Il considerare il benessere psicologico qualcosa di non ben definito, in qualche modo spaventoso, rema contro la realtà aziendale.
Con questa complessa definizione si riesce a capire molto meglio che cosa vogliamo dire come benessere. Spiega chiaramente tutte le componenti e le trame che si dipanano dal soggetto e tutta la catena che unisce l’interno (il nostro sé) con l’esterno (ambiente)
Un insieme di tasselli che vanno a comporre la persona, il comportamento, la cognizione e le emozioni. Si parla di consapevolezza e di analisi, della capacità di adattarsi alle situazioni che ci succedono, di mutare con le richieste interne o esterne, di essere in movimento.
Pertanto lo stesso concetto di benessere all’interno dell’azienda è un concetto estremamente sfaccettato che comprende tanti tasselli al suo interno che riguardano le persone che fanno parte di quella realtà.
Il benessere parte dalle persone singole quindi.
Occuparsene è qualcosa di complesso, che richiede grandi attenzioni e, sicuramente, non può essere messo in fondo alla lista dei ‘To do‘ dell’azienda.
Secondo delle stime un dipendente che non sta bene si assenta una media di 27 giorni all’anno, con un’impatto importante sui rate di assenteismo. Lascia anche il lavoro più frequentemente e, comunque, anche se presente al lavoro non produce come gli altri.
Riuscire a intercettare questi bisogni all’interno della propria azienda è il primo dovere dell’imprenditore e del management, che si deve occupare del proprio capitale umano. Non soltanto perché una persona che sta male gli frutta meno, ma anche perché una persona che sta bene ha un impatto che va ben oltre il fatturato aziendale, contribuisce anche a creare un mondo migliore.
E il benessere organizzativo quindi? Da cosa è composto?

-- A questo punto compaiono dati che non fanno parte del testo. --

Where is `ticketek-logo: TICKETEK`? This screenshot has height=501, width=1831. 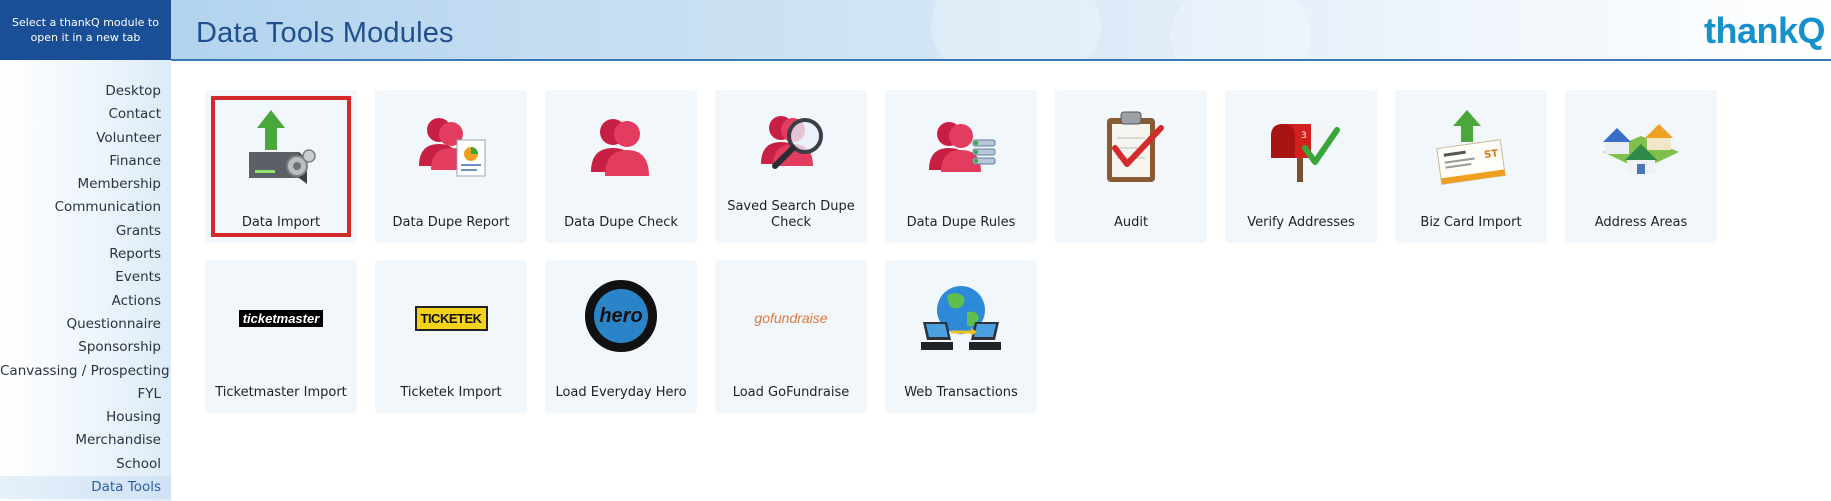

Partendo dal presupposto che si basa su quello che è il benessere della singola persona e del gruppo e, di conseguenza, dell’azienda, si tratta di applicare il concetto di benessere a tutte le fasi che in un’azienda comprendono le persone.
Si parla quindi di:
- Assessment per la selezione
- Attenzione all’inserimento
- Formazione continua
- Possibilità di confronto dei dipendenti
- Cura del dialogo e dei rapporti
- Attenzione all’ergonomia e ai fattori strutturali
- Creazione di sinergie
- Focus su obiettivi condivisi
- Coinvolgimento nelle direttive aziendali
Insomma, visto e considerato che l’azienda è un essere vivente e risponde esattamente come tale a ciò che succede, possiamo dire che comprende tutto.